— BEGIN —
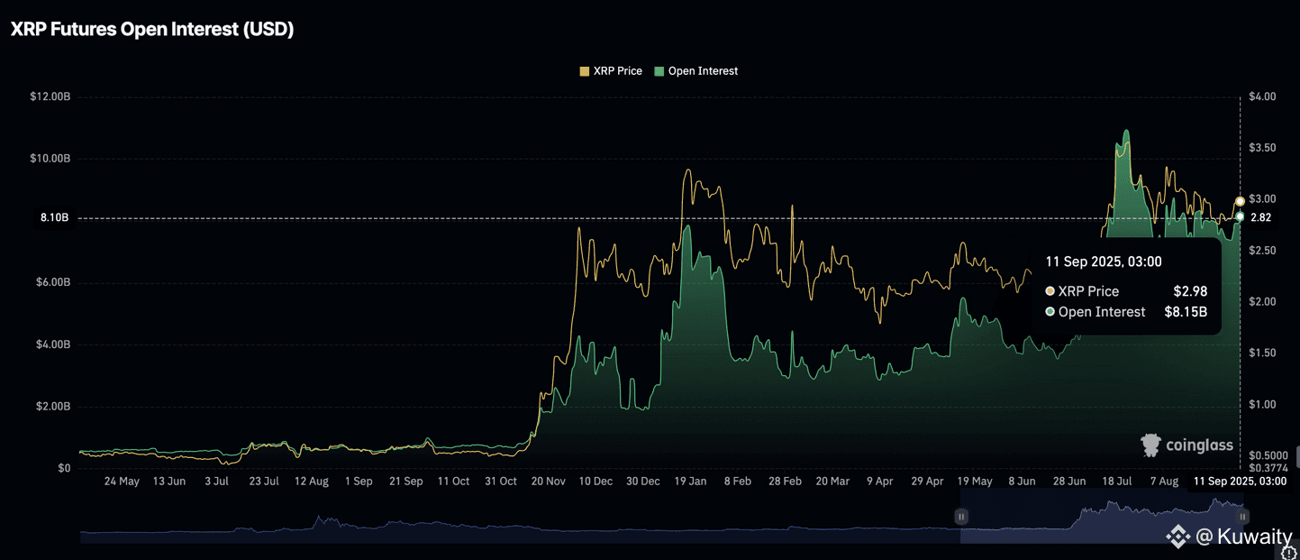Click the yellow dot in the tooltip

tap(1050, 291)
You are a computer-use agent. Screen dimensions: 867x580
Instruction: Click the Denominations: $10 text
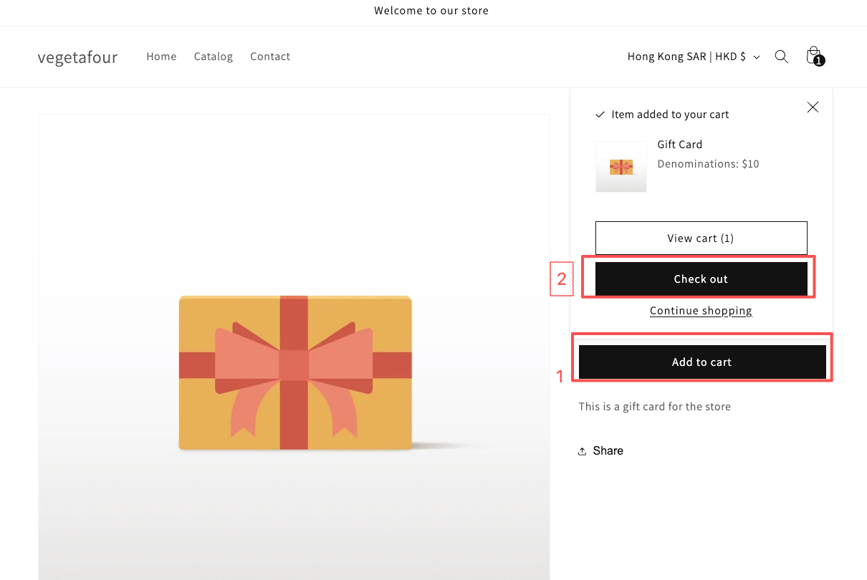pos(709,164)
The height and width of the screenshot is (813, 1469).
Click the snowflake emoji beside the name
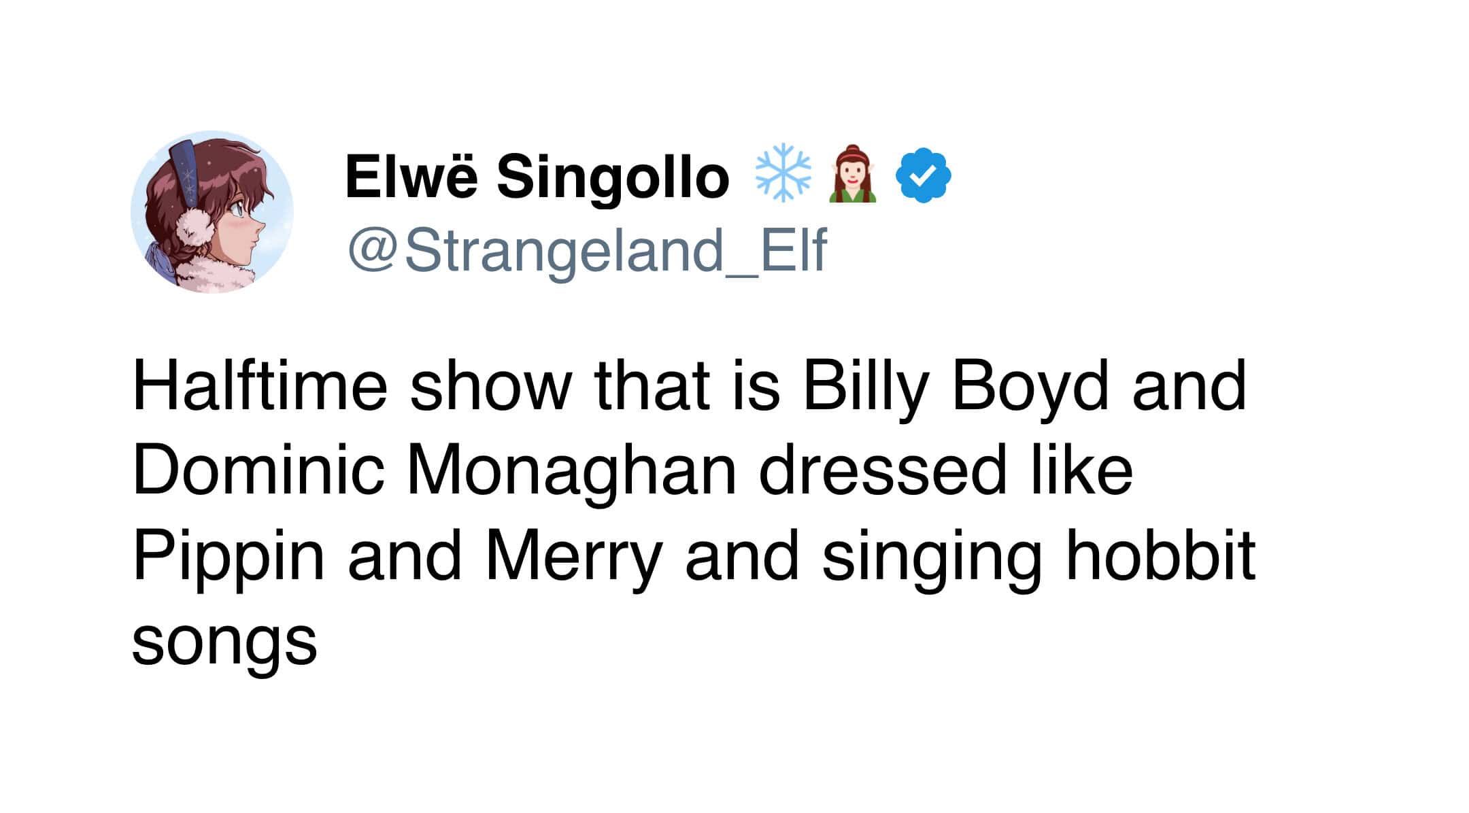pos(783,173)
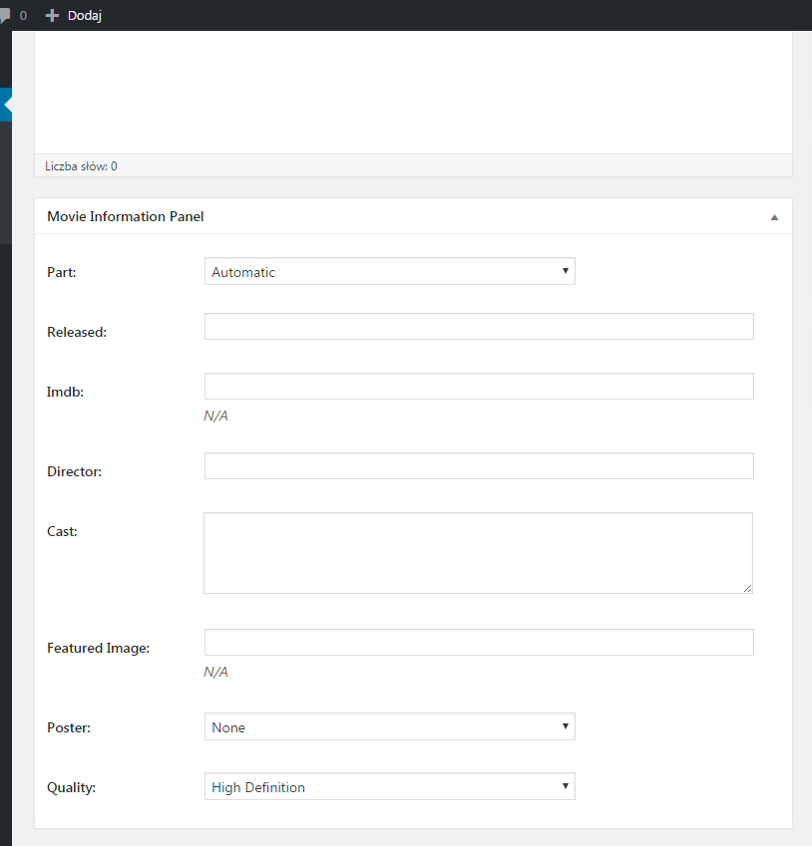Collapse the Movie Information Panel triangle
The image size is (812, 846).
pos(774,216)
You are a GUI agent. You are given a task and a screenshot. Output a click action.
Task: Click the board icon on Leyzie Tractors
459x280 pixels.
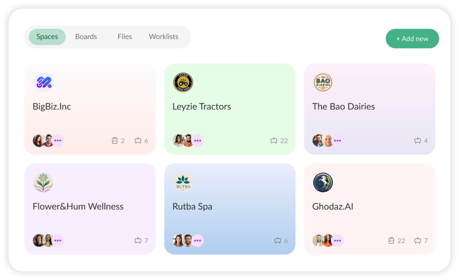pyautogui.click(x=274, y=141)
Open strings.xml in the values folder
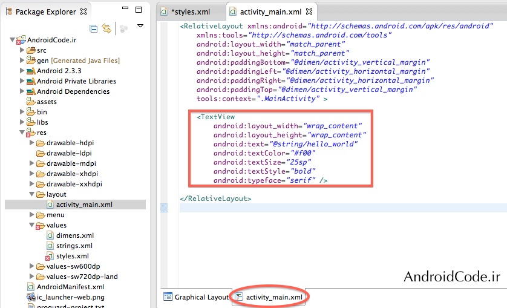The image size is (507, 308). click(74, 246)
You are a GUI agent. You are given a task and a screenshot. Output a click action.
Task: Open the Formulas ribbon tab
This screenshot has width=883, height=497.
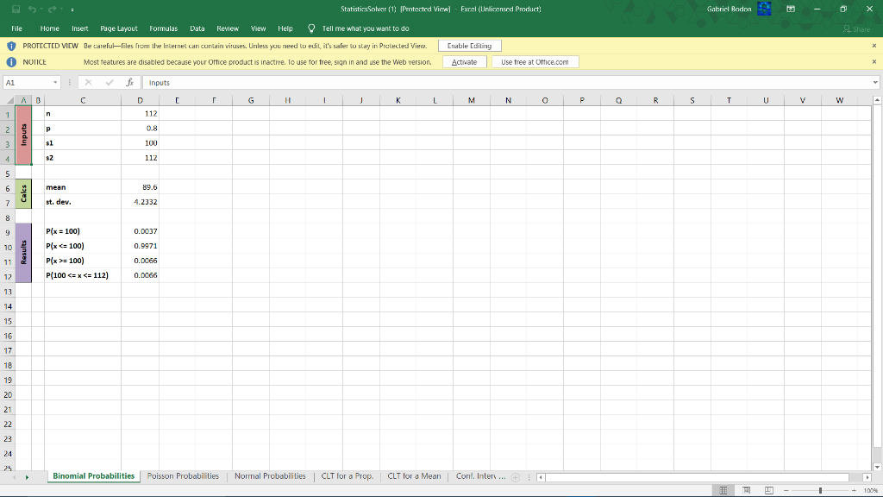point(163,28)
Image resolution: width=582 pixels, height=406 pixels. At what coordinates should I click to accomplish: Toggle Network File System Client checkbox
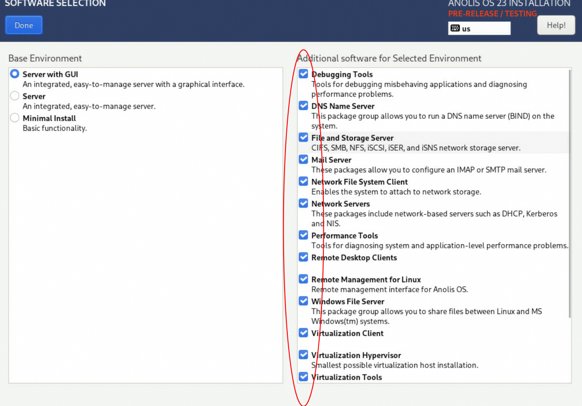[x=303, y=181]
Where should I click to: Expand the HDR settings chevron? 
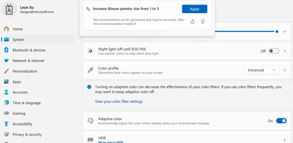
— END —
> [Stated problem]: Can you rewrite the entries above with every "GUI agent" replaced by "desktop agent", keeping everything else unchanged and leaving the pictures out?

> [Output for this exercise]:
Click the yellow dot in the tooltip

tap(1050, 291)
You are a computer-use agent. Screen dimensions: 867x580
Instruction: Click the Denominations: $10 text
pos(709,164)
The height and width of the screenshot is (813, 1469).
Click the snowflake emoji beside the name
pos(783,173)
Collapse the Movie Information Panel triangle
The image size is (812, 846).
pos(774,216)
You are a desktop agent. You are given a task and a screenshot. Output a click action.
Task: Click the board icon on Leyzie Tractors
459x280 pixels.
pyautogui.click(x=274, y=141)
Open strings.xml in the values folder
The image size is (507, 308). click(74, 246)
You are a desktop agent. You are given a task and a screenshot. Output a click action.
Task: Open the Formulas ribbon tab
This screenshot has width=883, height=497.
point(163,28)
Image resolution: width=582 pixels, height=406 pixels. At what coordinates should I click to accomplish: Toggle Network File System Client checkbox
[x=303, y=181]
Where should I click to: Expand the HDR settings chevron? 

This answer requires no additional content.